Small places, big problems: Planning healthy environments in emerging African towns
5 November 2018
Congratulations to Donald Brown who has successfully defended his PhD thesis
At his recent successful oral defence of his PhD thesis, Donald Brown argued that a focus on urban health risks in secondary African towns provides insights into the urbanisation of risk at the bottom of the urban hierarchy.
Small and intermediate urban centres are expected to accommodate a large and typically growing share of sub-Saharan Africa’s future urban growth. Yet many small settlements are ill-equipped to engage in effective urban planning due to severe local institutional capacity deficits, which threaten to embed environmental risk accumulation cycles into their urban development trajectories. To date, however, the largest cities have dominated most scholarly and practical attention in the debate on urban risk.
His work seeks to contribute to a small, but growing, body of literature on urban health risks in African towns through the case of Malawi, with specific reference to Karonga, an emerging secondary town. Malawi is one of the least urbanised and most rapidly urbanising countries in sub-Saharan Africa. Karonga Town is located in the least urbanised and developed part of the country but has grown from a village into the second largest urban centre in the North.

:: Records provided ::
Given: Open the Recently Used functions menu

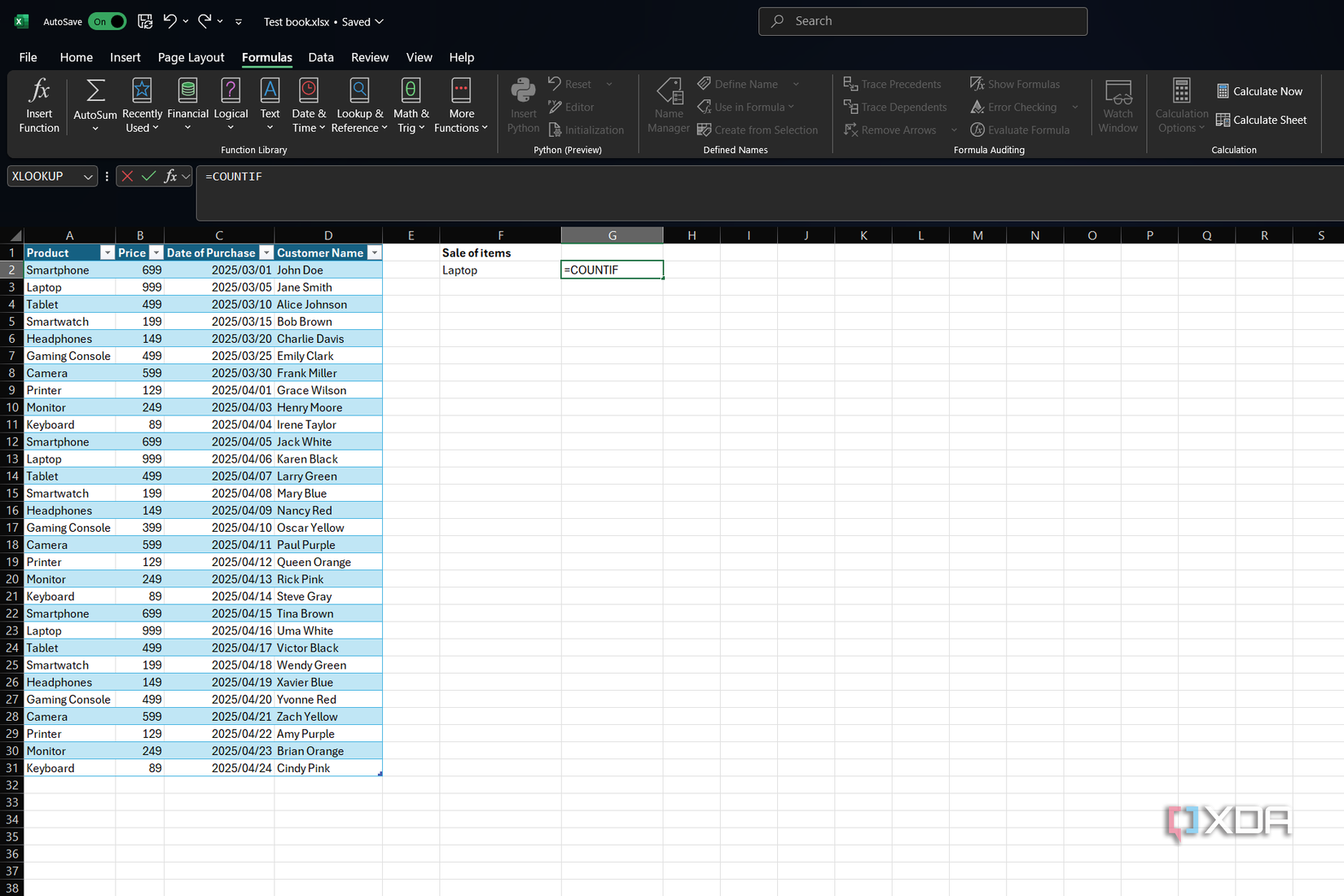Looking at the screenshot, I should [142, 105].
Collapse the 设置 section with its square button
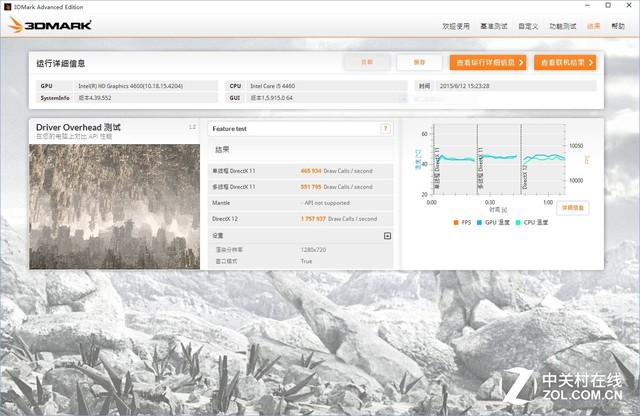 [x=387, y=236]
...
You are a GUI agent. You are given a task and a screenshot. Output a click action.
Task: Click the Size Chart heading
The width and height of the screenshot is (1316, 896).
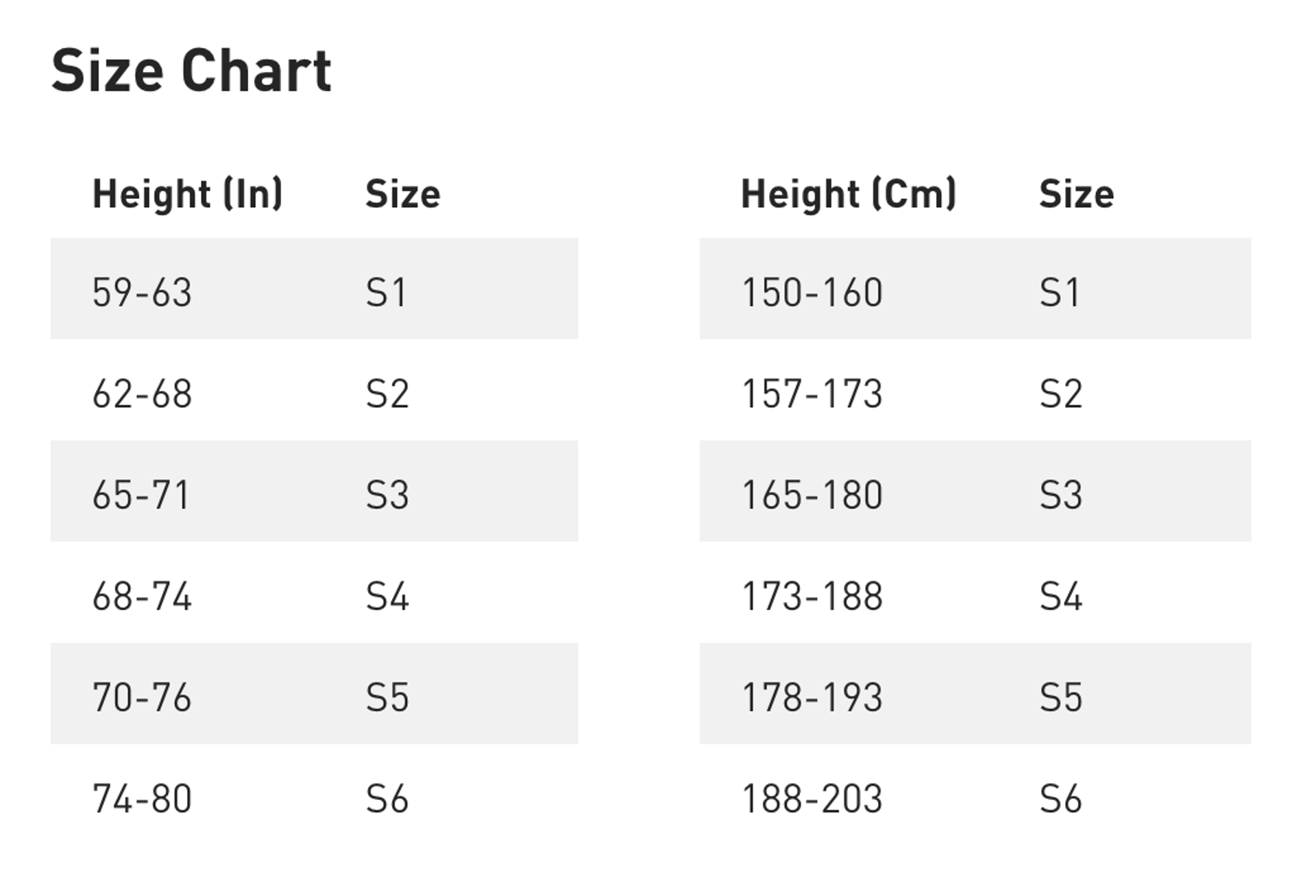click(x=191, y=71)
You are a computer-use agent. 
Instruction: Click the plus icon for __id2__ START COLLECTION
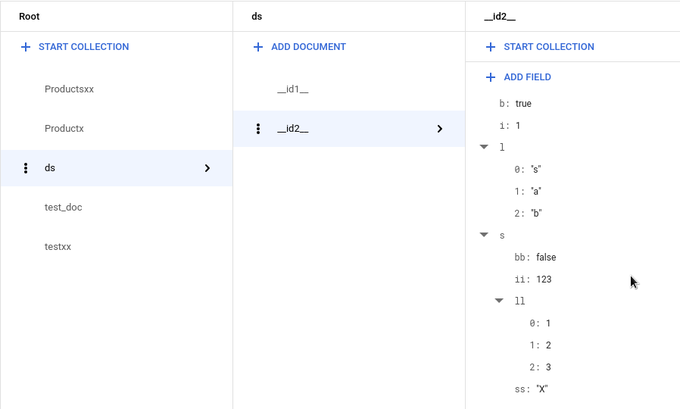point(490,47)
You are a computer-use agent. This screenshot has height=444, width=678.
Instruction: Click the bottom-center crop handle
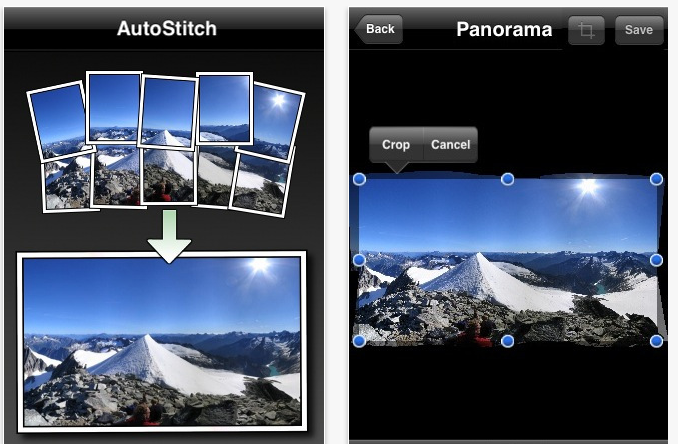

:: Exercise directions ::
Translate this sentence from the article on planning healthy African towns into Spanish: "Malawi is one of the least urbanised and most rapidly urbanising countries in sub-Saharan Africa." The material above is separate from the article on planning healthy African towns.

:: Written response ::
Malaui es uno de los países menos urbanizados y que se urbanizan con mayor rapidez del África subsahariana.